England’s death (perhaps ironically) occurred shortly after the initial introduction of United States government aid towards individuals with disabilities (“Blind” 14) (Shriner 480). Parties, ranging from relatives of individuals with disabilities, to state bureaucrats, to a team involving a mental health patient and a medical professional, founded prominent mental and physical disability societies early on, in 1909 and 1927, and as late as 1950 (Shriner 480). The aforementioned societies officially identified with, or complimented efforts by, the American government (Shriner 480).
Some of this increased American state disability-assistance specifically benefitted the blind (Shriner 480-481). Since the year 1920, state-run workforce-rehabilitation agencies were directed towards individuals with disabilities (Shriner 484). However, these rehabilitation agencies initially displayed an inability to adequately meet the requirements of individuals without sight (Shriner 482). The resulting early-1940’s Barden-LaFollette Vocational Rehabilitation Act (BLVRA) allowed government-run blind-assistance-organizations to operate blind-individual-specific sections within government rehabilitation agencies (Shriner 482). The BLVRA addressed the aforementioned limitation of the rehabilitation agencies, but also had an overarching purpose of tapping into a hitherto-unexploited potential labour force (visually-impaired individuals) (Shriner 482).

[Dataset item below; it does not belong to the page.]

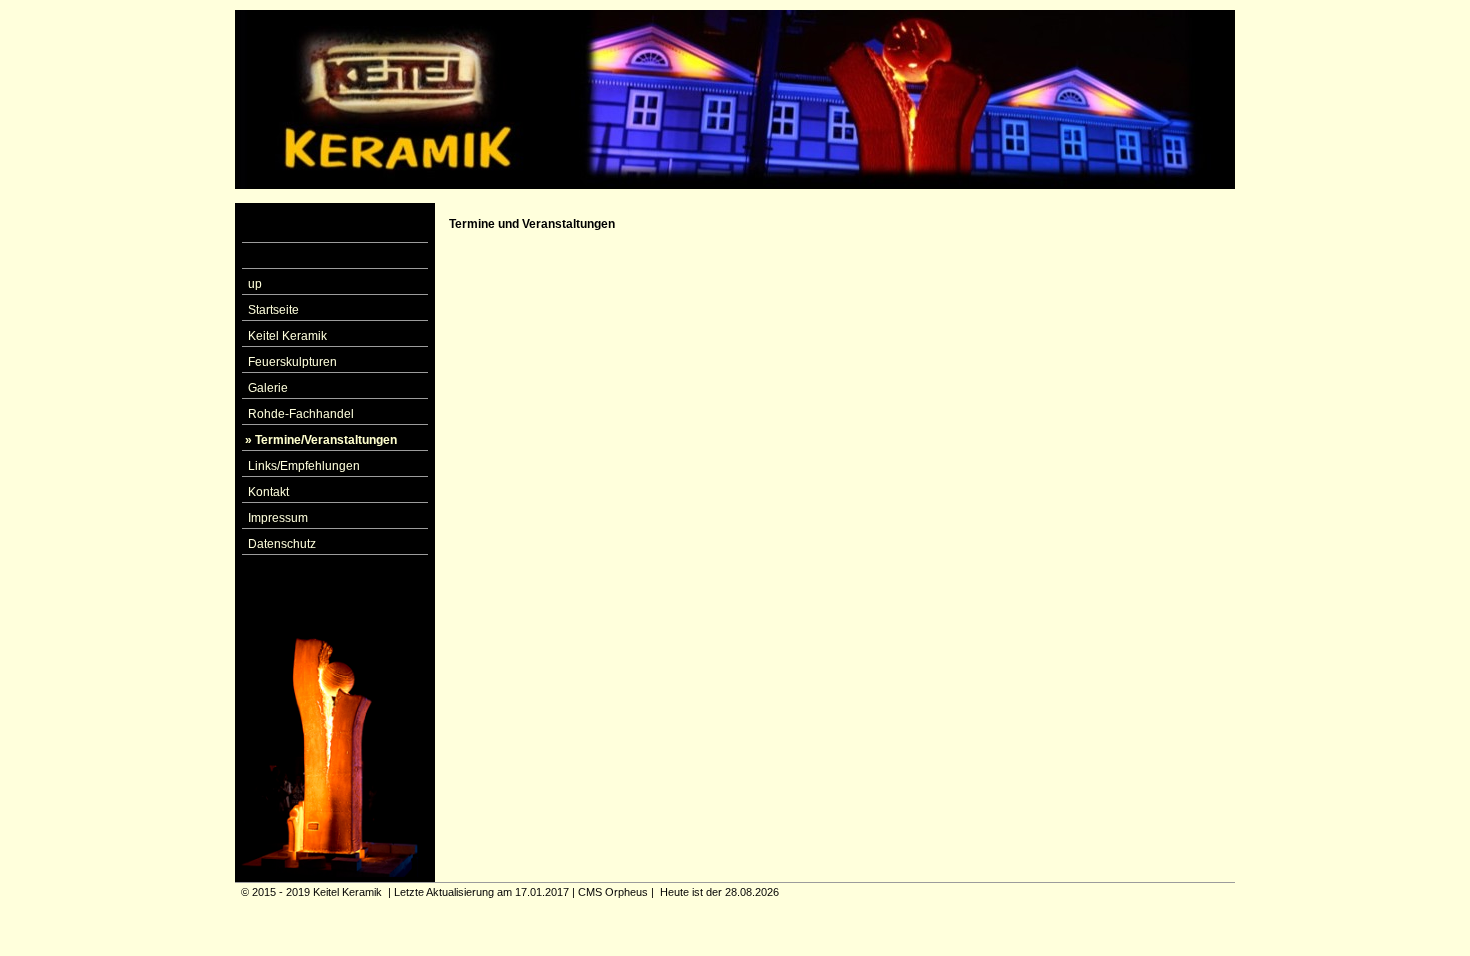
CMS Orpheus (613, 892)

Also in the early-1940’s, blind-individual advocacy groups made government officials aware that proposed tax rate modifications, if implemented, would disadvantage the blind citizenry to a greater extent than the non-blind (Shriner 483). The United States Congress thus decided to allow a set amount of blind individuals’ costs to be exempted (Shriner 483). Earlier on, in a somewhat ‘eerie’ coincidence (as the Globe and Mail reporter implied about England’s ability the same year), 1936 saw the advent of the Randolph-Sheppard Act (Shriner 481) (“Blind” 14). The Randolph-Sheppard Act ultimately allowed blind persons a near-total monopoly over holding positions as merchants in federal government structures (Shriner 481-482).